任务要求:
请更新下方记录中从包含“Task: Go to the Home icon”的那一行起、到包含“will (142, 691).”的那一行止的各行，把其中的“Open”换成“Launch”，其余一字不改，只给出这些行。

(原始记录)
——————————
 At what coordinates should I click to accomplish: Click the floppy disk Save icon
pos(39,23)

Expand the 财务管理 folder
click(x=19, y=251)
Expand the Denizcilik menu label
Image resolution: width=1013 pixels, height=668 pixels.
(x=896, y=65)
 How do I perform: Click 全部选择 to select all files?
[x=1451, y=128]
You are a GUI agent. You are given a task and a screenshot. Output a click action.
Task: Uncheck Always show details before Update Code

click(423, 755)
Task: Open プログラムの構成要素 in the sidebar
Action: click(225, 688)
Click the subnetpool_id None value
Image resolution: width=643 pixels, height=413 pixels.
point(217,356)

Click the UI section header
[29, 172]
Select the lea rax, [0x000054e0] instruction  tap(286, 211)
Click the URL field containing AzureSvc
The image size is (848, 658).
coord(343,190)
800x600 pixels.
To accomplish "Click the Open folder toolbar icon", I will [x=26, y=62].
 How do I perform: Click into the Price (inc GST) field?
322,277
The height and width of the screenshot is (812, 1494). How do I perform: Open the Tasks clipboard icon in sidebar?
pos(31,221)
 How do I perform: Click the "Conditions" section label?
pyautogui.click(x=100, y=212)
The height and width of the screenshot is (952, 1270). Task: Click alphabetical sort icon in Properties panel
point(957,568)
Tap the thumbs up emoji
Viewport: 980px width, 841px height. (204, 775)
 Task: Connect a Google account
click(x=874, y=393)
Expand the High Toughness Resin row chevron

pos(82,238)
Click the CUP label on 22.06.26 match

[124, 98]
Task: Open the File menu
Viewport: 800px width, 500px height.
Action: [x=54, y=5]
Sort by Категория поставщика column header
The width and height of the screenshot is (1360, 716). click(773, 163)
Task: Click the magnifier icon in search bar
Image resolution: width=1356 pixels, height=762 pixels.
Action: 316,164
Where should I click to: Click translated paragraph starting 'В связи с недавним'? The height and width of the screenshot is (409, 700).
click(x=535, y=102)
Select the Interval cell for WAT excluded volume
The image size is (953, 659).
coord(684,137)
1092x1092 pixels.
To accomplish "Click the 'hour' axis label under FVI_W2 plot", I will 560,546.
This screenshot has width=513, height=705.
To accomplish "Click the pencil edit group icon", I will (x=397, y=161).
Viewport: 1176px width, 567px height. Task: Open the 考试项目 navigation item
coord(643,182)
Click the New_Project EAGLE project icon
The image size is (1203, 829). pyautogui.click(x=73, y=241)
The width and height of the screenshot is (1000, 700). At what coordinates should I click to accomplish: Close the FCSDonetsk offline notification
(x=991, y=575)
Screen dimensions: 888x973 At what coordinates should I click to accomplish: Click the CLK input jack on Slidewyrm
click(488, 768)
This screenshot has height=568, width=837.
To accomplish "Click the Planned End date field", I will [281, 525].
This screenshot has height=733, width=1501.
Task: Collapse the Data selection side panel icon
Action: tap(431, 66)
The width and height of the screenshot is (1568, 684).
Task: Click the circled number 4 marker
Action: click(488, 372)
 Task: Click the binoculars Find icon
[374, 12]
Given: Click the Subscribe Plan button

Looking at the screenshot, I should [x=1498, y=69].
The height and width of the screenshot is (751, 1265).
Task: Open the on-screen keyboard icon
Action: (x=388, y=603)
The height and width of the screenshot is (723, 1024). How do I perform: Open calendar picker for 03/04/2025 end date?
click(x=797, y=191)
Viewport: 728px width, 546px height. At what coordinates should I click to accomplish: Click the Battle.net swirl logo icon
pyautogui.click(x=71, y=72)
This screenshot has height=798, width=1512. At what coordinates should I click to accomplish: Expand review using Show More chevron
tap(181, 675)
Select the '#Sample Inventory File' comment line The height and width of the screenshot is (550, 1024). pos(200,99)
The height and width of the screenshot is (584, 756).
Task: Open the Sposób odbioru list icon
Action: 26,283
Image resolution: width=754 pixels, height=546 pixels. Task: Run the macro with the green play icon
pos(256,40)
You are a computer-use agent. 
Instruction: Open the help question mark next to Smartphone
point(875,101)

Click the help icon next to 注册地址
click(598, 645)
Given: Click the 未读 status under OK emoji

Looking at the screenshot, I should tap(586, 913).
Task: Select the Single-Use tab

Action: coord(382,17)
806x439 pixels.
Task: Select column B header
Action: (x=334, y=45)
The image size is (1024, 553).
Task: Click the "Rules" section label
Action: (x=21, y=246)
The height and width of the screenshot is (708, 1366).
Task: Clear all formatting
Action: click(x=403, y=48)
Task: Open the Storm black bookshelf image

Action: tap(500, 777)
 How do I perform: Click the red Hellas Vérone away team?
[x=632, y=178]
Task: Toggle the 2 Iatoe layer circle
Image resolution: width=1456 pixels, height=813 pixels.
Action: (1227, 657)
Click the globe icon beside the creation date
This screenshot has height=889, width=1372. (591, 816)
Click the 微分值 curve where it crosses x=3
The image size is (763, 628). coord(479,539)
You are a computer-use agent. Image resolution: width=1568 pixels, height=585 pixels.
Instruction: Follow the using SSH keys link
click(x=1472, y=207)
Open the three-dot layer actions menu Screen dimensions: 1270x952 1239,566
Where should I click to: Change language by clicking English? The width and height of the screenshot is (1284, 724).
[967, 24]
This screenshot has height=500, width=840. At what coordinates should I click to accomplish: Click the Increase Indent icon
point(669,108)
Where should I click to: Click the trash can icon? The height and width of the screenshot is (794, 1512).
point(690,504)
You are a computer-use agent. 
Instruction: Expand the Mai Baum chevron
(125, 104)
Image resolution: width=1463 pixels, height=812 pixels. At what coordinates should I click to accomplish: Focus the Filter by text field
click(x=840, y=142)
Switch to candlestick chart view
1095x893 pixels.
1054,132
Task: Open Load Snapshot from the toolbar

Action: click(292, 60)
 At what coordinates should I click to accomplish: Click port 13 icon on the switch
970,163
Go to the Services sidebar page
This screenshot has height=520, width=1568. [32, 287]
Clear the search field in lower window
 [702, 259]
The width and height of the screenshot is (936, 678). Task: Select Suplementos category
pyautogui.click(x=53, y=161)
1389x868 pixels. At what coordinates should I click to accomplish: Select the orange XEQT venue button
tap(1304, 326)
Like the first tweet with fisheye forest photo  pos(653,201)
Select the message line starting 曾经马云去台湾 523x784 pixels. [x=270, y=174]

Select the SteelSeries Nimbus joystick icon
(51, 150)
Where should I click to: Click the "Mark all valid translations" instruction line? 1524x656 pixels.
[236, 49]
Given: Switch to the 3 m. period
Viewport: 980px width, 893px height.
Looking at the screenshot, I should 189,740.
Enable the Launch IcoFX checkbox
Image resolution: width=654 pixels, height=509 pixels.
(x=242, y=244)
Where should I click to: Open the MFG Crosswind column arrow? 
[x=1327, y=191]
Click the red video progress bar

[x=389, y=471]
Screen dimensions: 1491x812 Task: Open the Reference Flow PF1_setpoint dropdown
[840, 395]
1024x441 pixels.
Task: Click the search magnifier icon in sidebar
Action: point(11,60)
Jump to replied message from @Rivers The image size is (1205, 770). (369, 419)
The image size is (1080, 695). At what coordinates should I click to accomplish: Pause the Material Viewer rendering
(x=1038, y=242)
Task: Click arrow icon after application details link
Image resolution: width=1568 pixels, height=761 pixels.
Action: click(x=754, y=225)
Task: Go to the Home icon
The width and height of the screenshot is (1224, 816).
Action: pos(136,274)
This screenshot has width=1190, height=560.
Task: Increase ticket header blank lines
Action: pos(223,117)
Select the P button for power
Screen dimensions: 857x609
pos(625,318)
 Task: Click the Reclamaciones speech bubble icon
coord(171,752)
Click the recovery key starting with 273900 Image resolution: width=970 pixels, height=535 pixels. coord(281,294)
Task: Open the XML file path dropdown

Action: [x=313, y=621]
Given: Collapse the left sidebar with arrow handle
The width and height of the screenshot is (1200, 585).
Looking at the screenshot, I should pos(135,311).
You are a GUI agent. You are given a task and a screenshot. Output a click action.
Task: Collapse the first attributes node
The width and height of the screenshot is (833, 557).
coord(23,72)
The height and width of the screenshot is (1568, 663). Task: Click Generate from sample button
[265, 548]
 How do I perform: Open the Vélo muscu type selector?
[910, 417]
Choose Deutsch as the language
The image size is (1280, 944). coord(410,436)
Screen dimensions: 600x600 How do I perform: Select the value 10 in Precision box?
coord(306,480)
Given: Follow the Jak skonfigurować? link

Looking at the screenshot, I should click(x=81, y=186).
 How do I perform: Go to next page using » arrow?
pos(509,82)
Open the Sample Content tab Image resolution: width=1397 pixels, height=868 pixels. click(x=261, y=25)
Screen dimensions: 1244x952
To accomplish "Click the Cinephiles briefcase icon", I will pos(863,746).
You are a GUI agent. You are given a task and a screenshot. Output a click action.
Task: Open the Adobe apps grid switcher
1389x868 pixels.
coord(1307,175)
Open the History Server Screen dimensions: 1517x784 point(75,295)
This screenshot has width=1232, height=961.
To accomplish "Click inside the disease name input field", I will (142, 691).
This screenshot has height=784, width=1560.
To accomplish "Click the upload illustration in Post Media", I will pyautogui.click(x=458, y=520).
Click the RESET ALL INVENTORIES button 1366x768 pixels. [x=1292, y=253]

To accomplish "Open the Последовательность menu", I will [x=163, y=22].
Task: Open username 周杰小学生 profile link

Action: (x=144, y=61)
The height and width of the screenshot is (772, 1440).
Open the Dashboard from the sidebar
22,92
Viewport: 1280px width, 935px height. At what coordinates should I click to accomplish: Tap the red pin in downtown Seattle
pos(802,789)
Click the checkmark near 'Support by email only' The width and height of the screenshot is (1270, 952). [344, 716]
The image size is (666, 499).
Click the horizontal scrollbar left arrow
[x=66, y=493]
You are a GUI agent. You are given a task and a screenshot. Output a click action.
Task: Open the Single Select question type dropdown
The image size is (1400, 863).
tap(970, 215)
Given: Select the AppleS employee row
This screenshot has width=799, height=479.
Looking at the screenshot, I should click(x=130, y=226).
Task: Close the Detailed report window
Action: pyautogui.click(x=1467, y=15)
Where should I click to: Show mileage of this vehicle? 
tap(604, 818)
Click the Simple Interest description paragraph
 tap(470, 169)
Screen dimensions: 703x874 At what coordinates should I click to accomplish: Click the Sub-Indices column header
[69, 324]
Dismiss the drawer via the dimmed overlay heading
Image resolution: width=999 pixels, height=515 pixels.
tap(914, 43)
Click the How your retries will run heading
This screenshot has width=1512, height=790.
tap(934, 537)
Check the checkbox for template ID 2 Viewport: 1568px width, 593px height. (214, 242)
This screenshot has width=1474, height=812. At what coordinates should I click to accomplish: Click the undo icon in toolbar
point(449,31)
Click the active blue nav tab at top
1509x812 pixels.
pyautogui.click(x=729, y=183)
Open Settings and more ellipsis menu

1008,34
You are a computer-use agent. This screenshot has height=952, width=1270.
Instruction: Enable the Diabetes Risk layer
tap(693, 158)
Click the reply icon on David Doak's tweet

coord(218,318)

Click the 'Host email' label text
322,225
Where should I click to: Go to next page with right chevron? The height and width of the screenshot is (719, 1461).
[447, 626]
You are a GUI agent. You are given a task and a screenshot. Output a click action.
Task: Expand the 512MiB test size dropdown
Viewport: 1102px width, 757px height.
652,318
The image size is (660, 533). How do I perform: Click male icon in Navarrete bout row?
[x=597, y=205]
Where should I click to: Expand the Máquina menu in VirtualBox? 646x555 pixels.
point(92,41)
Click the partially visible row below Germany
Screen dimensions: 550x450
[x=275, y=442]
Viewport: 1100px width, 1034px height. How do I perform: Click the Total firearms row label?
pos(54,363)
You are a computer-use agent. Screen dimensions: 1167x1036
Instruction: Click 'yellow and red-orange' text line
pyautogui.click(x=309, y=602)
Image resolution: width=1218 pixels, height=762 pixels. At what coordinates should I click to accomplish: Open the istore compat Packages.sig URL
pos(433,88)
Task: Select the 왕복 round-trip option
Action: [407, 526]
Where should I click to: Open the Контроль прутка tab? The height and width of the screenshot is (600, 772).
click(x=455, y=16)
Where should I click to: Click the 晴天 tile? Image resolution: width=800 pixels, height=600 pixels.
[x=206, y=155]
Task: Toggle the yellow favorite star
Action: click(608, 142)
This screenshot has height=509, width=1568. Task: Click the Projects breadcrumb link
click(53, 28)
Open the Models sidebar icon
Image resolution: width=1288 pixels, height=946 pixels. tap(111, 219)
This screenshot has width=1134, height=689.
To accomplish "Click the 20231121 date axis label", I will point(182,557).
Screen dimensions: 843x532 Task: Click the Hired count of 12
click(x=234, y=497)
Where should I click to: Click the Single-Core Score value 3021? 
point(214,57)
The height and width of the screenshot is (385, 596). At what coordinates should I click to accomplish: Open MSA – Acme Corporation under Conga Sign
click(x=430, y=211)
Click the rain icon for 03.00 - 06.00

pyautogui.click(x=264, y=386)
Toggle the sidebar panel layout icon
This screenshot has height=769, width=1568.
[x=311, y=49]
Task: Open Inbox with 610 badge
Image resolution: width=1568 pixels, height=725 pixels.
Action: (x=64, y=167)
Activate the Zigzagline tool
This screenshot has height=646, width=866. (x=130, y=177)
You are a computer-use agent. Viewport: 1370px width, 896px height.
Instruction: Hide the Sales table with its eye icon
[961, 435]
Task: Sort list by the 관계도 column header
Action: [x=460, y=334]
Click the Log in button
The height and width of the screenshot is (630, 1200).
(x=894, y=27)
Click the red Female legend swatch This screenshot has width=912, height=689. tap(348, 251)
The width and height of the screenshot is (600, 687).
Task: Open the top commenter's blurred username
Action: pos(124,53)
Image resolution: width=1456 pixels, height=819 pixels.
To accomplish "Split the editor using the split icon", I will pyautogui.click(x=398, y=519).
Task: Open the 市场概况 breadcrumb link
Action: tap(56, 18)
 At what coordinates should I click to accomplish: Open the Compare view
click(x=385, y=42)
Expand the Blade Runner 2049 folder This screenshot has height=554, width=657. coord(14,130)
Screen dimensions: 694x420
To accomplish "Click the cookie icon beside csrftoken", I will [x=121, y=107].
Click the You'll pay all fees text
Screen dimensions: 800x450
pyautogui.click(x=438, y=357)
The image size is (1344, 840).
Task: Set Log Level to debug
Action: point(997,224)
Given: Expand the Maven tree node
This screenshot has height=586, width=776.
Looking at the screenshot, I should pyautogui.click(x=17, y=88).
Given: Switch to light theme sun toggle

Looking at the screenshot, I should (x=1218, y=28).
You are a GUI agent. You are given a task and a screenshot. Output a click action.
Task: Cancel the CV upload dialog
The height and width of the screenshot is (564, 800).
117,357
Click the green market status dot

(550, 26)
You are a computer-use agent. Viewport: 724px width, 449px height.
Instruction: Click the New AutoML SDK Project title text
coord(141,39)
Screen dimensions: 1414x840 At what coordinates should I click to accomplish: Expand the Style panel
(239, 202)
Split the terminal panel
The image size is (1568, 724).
——————————
正确答案:
Task: Go to the Home icon
The width and height of the screenshot is (1224, 816).
Action: pos(136,274)
This screenshot has width=1190, height=560.
Task: Increase ticket header blank lines
Action: pos(223,117)
Select the P button for power
Screen dimensions: 857x609
pos(625,318)
 Task: Click the Reclamaciones speech bubble icon
coord(171,752)
Click the recovery key starting with 273900 Image resolution: width=970 pixels, height=535 pixels. coord(281,294)
Task: Launch the XML file path dropdown

Action: [x=313, y=621]
Given: Collapse the left sidebar with arrow handle
The width and height of the screenshot is (1200, 585).
Looking at the screenshot, I should pos(135,311).
You are a GUI agent. You are given a task and a screenshot. Output a click action.
Task: Collapse the first attributes node
The width and height of the screenshot is (833, 557).
coord(23,72)
The height and width of the screenshot is (1568, 663). Task: Click Generate from sample button
[265, 548]
 How do I perform: Launch the Vélo muscu type selector?
[910, 417]
Choose Deutsch as the language
The image size is (1280, 944). coord(410,436)
Screen dimensions: 600x600 How do I perform: Select the value 10 in Precision box?
coord(306,480)
Given: Follow the Jak skonfigurować? link

Looking at the screenshot, I should click(x=81, y=186).
 How do I perform: Go to next page using » arrow?
pos(509,82)
Launch the Sample Content tab Image resolution: width=1397 pixels, height=868 pixels. click(x=261, y=25)
Screen dimensions: 1244x952
To accomplish "Click the Cinephiles briefcase icon", I will pos(863,746).
You are a GUI agent. You are given a task and a screenshot. Output a click action.
Task: Launch the Adobe apps grid switcher
1389x868 pixels.
coord(1307,175)
Launch the History Server Screen dimensions: 1517x784 point(75,295)
This screenshot has width=1232, height=961.
To accomplish "Click inside the disease name input field", I will (142, 691).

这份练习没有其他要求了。